Until a journal-writing assignment leads Jam to Belzhar, where the untainted past is restored, and Jam can feel Reeve’s arms around her once again. But there are hidden truths on Jam’s path to reclaim her loss.
From New York Times bestselling author Meg Wolitzer comes a breathtaking and surprising story about first love, deep sorrow, and the power of acceptance.
Belzhar is very cool and trippy book. Both the voice and writing are is strong and the premise of a magical/imaginary world based on a book is such a brilliant idea. It took me a little bit to get into the characters and really care about Jam and her breakdown. But the closer she grew to the other students in Special Topics English, the more I wanted them all to come to terms with their respective losses and find a way to be okay again.
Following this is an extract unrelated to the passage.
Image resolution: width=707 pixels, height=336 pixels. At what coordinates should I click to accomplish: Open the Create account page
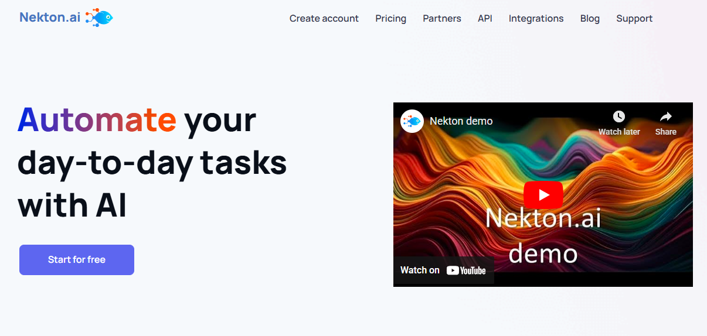tap(324, 19)
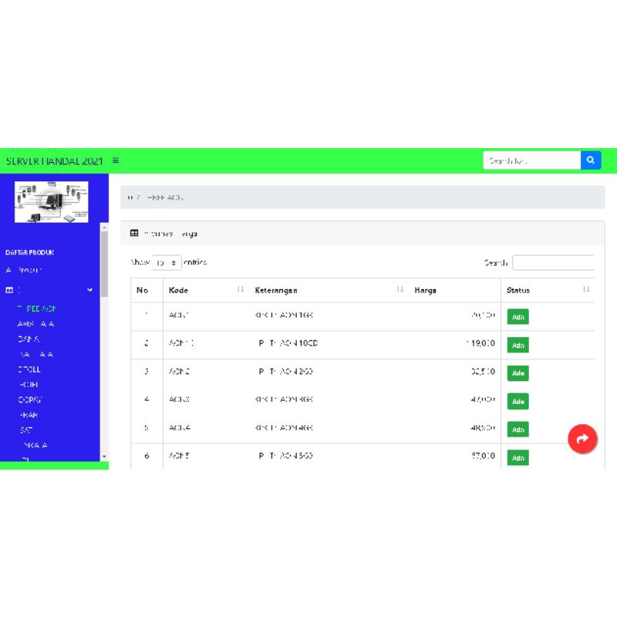617x617 pixels.
Task: Click inside the table Search input field
Action: point(552,262)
And then when I finally learned what happened to Jam, I thought it was a very smart plot choice. I enjoyed it, but didn’t love it like I thought I might.
In her first novel for middle-grade readers , bestselling author Alice Hoffman tells a bewitching story of love and friendship that is truly magical.
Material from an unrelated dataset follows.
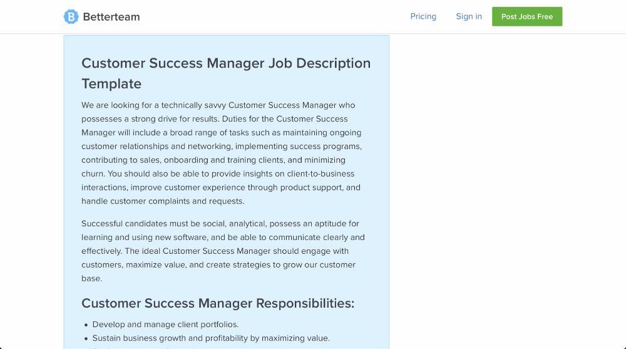
Task: Click the Betterteam wordmark in the header
Action: point(111,17)
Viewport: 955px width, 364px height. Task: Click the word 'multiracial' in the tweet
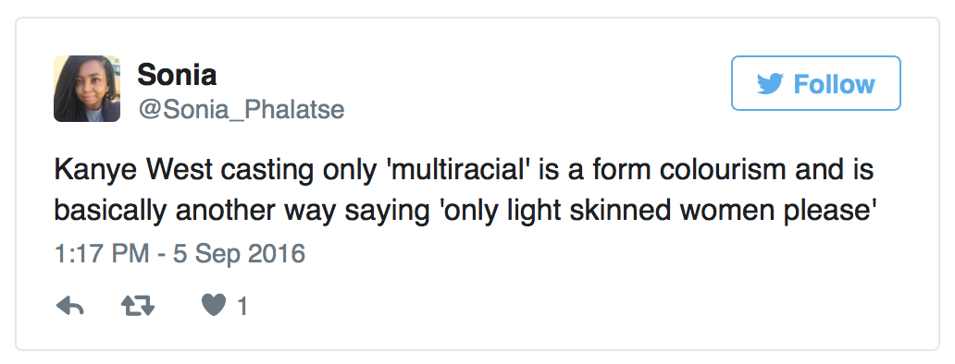pos(459,170)
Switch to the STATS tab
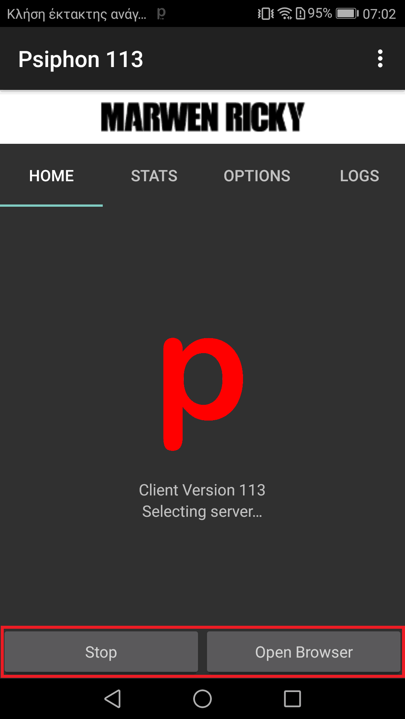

Twig lives in Sidwell, where people whisper that fairy tales are real. After all, her town is rumored to hide a monster. And two hundred years ago, a witch placed a curse on Twig’s family that was meant to last forever. But this summer, everything will change when the red moon rises. It’s time to break the spell.
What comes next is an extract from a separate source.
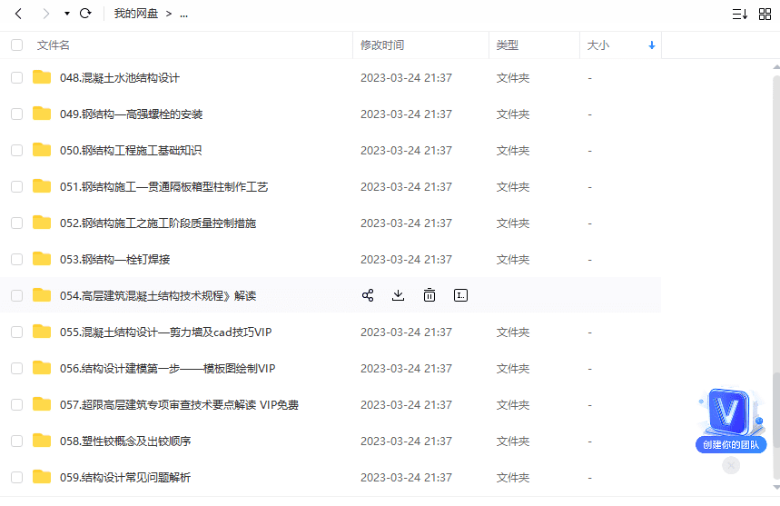The width and height of the screenshot is (780, 506).
Task: Share the 054 folder via share icon
Action: pos(368,295)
Nightbird is magical, sweet read about the power of friendship and the unconditional love of family. Twig is a loner, but not by choice. Her desperation for friendship and a normal life in general is such a universal theme, but the magical curse on her family gives it a fun new twist. The friendship between Twig and Julia was delightful, and the other side characters added a quirkiness to the overall mystery of the town and the curse. I loved how all the sub plots tied together and gave the story such emotional depth. I will be buying this for my niece when it publishes in March.
*I received and ARC from Random House Children’s/Wendy Lamb Books and NetGalley for an honest review.